→ **WORK TO COMPLETE**
Among the lines below, how many have the word "tweet"? The reply is that number alone.

→ **GIVEN DATA**
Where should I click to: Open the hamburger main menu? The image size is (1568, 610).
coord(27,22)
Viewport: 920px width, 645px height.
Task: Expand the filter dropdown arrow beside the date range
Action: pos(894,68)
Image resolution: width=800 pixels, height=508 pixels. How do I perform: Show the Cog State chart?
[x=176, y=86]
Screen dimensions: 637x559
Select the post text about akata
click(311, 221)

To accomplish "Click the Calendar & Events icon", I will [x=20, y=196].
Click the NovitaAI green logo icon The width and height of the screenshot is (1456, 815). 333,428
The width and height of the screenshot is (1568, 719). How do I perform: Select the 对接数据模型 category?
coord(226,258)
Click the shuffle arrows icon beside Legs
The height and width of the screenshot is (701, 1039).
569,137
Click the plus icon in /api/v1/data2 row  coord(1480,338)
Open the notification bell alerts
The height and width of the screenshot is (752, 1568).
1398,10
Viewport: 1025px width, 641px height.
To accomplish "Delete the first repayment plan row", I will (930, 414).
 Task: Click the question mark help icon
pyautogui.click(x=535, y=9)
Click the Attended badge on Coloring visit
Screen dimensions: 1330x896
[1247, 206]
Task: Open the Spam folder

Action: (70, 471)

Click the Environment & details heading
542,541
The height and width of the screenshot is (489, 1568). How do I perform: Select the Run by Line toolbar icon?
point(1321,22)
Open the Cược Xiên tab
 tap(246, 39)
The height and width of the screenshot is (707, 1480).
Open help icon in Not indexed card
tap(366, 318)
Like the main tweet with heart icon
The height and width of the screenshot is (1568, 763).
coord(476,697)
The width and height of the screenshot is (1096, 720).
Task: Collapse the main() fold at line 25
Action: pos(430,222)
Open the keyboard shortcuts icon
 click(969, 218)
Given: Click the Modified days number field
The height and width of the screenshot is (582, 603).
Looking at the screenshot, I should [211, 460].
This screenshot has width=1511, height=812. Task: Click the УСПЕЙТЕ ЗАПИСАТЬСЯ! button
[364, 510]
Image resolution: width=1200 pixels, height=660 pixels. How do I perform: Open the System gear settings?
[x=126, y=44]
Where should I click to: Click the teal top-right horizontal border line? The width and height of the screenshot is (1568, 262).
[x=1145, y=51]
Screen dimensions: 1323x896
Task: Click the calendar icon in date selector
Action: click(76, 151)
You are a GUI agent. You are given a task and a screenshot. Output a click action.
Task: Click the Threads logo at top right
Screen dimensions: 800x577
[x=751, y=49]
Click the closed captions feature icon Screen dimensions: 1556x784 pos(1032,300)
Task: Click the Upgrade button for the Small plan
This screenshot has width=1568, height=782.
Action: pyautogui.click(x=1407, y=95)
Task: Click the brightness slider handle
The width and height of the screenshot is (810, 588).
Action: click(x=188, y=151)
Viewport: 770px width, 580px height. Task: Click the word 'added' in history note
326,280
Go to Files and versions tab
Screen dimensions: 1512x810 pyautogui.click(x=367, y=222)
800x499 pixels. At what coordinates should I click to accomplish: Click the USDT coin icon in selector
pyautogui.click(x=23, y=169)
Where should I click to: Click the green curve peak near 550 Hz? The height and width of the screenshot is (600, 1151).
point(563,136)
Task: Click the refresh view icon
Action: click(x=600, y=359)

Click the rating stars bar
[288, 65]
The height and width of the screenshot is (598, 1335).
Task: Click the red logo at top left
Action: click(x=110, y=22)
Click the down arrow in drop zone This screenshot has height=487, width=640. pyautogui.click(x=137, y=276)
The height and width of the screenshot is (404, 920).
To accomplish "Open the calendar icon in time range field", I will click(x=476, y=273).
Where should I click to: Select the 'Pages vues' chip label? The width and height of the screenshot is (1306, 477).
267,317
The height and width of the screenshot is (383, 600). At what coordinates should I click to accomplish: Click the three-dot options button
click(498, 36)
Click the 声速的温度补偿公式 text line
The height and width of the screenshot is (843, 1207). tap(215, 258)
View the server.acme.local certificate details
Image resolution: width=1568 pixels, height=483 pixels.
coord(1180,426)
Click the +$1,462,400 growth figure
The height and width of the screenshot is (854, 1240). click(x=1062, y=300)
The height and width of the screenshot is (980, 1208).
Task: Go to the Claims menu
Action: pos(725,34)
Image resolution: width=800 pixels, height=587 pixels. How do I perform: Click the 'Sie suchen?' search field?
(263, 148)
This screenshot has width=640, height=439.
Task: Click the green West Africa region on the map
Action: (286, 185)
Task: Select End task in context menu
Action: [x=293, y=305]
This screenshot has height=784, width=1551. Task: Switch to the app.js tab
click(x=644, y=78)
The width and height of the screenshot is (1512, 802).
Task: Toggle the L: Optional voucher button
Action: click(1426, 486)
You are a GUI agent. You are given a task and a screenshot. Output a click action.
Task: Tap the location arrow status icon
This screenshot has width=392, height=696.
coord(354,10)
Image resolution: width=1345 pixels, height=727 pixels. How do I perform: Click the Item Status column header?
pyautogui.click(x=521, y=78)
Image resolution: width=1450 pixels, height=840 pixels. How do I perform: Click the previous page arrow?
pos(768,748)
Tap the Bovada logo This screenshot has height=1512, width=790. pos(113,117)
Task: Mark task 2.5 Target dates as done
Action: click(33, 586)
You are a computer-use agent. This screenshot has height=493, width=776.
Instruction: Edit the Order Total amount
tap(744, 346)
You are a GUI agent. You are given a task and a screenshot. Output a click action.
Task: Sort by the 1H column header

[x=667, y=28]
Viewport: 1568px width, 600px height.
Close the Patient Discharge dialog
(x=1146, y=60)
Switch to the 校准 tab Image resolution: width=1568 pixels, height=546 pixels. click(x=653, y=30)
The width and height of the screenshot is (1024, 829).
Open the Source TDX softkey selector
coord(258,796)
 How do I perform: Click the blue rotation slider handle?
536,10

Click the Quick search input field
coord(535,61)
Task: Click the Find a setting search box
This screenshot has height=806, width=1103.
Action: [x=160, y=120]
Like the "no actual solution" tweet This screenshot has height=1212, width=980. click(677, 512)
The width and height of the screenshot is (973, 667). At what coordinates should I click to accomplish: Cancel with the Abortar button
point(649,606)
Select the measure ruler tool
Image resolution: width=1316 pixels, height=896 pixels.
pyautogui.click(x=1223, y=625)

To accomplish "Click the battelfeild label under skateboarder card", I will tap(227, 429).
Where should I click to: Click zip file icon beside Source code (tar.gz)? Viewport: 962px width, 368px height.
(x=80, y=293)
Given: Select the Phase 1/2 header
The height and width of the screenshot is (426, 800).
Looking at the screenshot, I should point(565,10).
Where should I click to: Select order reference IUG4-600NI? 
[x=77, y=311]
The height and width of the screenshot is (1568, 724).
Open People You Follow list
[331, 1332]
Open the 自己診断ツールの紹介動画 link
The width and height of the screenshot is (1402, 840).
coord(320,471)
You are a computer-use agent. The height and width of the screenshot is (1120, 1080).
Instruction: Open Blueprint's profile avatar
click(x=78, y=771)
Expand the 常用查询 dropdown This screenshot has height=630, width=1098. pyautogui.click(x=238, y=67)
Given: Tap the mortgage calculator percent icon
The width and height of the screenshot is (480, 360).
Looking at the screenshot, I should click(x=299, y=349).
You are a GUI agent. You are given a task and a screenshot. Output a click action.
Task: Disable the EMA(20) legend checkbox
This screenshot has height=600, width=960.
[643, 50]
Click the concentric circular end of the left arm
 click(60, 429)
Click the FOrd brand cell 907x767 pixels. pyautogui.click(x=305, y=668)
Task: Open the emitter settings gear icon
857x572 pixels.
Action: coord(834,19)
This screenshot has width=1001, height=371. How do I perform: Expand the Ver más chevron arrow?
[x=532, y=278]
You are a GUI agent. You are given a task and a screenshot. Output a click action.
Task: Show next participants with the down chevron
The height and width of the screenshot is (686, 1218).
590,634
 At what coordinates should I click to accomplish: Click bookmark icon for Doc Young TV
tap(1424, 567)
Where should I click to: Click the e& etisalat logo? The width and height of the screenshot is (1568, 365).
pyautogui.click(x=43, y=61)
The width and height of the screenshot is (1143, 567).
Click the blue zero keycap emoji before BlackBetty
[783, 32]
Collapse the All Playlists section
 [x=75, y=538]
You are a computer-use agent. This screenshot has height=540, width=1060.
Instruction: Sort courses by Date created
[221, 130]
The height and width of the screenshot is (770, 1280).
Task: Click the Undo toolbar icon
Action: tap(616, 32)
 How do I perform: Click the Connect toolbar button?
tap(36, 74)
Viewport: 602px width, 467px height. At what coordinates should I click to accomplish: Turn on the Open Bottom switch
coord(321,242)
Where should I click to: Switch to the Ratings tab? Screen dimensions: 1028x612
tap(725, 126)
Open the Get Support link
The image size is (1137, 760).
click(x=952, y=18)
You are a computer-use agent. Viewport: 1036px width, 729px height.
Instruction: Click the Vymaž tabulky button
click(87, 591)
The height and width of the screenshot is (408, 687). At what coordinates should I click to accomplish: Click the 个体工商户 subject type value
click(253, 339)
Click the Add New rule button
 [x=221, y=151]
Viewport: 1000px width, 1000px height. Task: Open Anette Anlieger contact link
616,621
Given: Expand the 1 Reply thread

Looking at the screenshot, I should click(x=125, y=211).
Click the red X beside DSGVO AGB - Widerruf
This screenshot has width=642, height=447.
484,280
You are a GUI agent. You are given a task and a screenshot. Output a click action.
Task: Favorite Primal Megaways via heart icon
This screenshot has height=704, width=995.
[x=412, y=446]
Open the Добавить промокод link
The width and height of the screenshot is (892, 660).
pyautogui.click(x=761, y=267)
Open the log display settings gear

→ **WORKED SOLUTION**
2